• Consigne 1: Présente sous forme de liste numérotée les lignes du listing, de la ligne contenant « The height and width of the screenshot is (499, 652). » jusqu'à la ligne contenant « will [116, 128]. » incluse, en laissant de côté les lignes vides.

• Texte de la page:
Politique d'acquisition des documents audiovisuels à la Bibliothèque de France

Marie-Christine Wellhoff

Le département de l'Audiovisuel de la Bibliothèque de France mène une politique d'acquisition ambitieuse pour compléter les fonds issus du dépôt légal et élargir l'accès aux collections. Ne pouvant prétendre à l'exhaustivité, ses choix se sont orientés en fonction d'une logique de contenu et d'usage, suivant des axes de travail prenant en compte les collections existantes et le projet même de la nouvelle Bibliothèque nationale. Plus de vingt conventions ont d'ores et déjà été signées concernant l'acquisition de droits d'images fixes et animées avec des organismes publics et des partenaires privés.

Données de localisation de cibles visibles
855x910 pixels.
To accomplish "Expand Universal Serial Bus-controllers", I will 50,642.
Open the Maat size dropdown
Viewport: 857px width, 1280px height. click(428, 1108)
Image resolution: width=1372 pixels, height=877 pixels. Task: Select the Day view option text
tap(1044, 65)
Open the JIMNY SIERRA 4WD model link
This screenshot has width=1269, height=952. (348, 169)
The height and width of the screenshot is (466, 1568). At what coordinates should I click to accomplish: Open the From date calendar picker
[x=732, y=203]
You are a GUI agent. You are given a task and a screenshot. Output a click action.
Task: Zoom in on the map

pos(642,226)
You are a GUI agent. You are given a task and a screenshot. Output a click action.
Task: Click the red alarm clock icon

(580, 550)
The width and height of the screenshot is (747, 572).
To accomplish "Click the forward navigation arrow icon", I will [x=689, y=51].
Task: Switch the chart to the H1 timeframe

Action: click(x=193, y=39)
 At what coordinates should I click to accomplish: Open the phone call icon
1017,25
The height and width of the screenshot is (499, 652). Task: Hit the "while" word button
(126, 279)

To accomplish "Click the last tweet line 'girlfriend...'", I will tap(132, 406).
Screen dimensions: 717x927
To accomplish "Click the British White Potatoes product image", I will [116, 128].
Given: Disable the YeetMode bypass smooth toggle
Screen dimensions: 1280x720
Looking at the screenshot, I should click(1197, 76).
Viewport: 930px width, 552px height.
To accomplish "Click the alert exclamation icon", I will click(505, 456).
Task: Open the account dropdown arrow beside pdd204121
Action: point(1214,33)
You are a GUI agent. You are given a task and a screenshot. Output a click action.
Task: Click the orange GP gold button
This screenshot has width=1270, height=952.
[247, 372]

• Consigne 2: Résume en deux phrases le texte sur la politique d'acquisition audiovisuelle de la Bibliothèque de France.

• Résultat final 1:
1. The height and width of the screenshot is (499, 652). Task: Hit the "while" word button
2. (126, 279)
3. To accomplish "Click the last tweet line 'girlfriend...'", I will tap(132, 406).
4. Screen dimensions: 717x927
5. To accomplish "Click the British White Potatoes product image", I will [116, 128].

• Résultat final 2: Le département de l'Audiovisuel de la Bibliothèque de France mène une politique d'acquisition ambitieuse pour compléter les fonds du dépôt légal et élargir l'accès aux collections, en faisant ses choix selon une logique de contenu et d'usage. Plus de vingt conventions ont déjà été signées avec des organismes publics et des partenaires privés pour acquérir des droits d'images fixes et animées.